Volume 2, Issue 13
March 31, 2008

Fund Profile: Monetta Young Investor Fund

by Ann C. Logue


Bob Bacarella is on a mission. “I want to spark the interest of kids so that they start saving,” he says. That’s why the manager of the four-star Monetta Fund launched the Monetta Young Investor Fund in 2006. It’s a no-load fund with a $250 minimum investment for those committing to an automatic investment plan, allocated to stocks in companies that children should recognize, and with a financial literacy program rolled into the regular stream of shareholder reporting.

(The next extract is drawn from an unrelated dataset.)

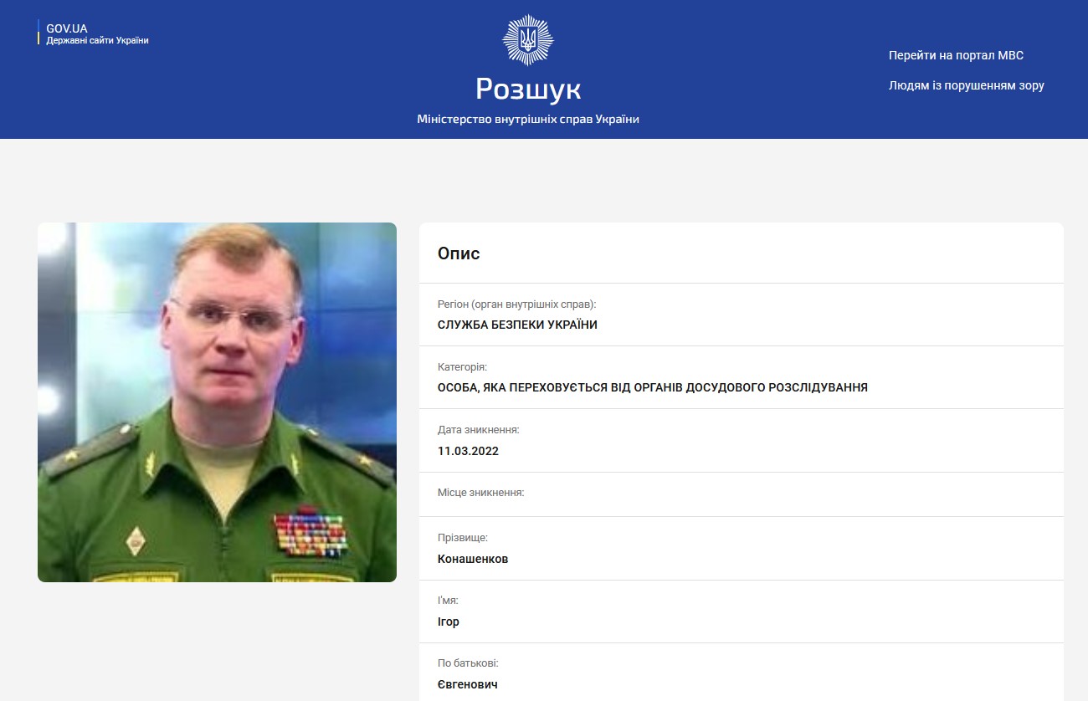Select the date value 11.03.2022
This screenshot has width=1088, height=701.
[468, 451]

The Monetta Young Investor Fund has an unusual structure. Half of the assets are invested in S&P 500 exchange-traded fund shares in order to give it low-cost exposure to the broader market indexes. The remaining assets are invested in shares of companies that children are likely to recognize, mostly but not entirely retail stores, restaurant chains, and other consumer growth stocks. The idea is to give the fund performance that can match or beat the market while still holding shares in companies that children can relate to. Bacarella notes that the ETF position cushioned the effects of the decline in consumer discretionary stocks last year.

Other than the 49.9% ETF position, the fund’s largest holding at the end of 2007 was The Walt Disney Company (NYSE: DIS), at 4.18% of assets, sitting squarely in that kid-friendly, brand-name consumer space. The second-largest holding is a little different. It’s Google Inc. (Nasdaq: GOOG), at 3.36% of assets; most school-age children have enough experience online to know all about the power of Google. The third-largest holding is McDonald’s Corporation (NYSE: MCD), purveyor of Happy Meals the world over.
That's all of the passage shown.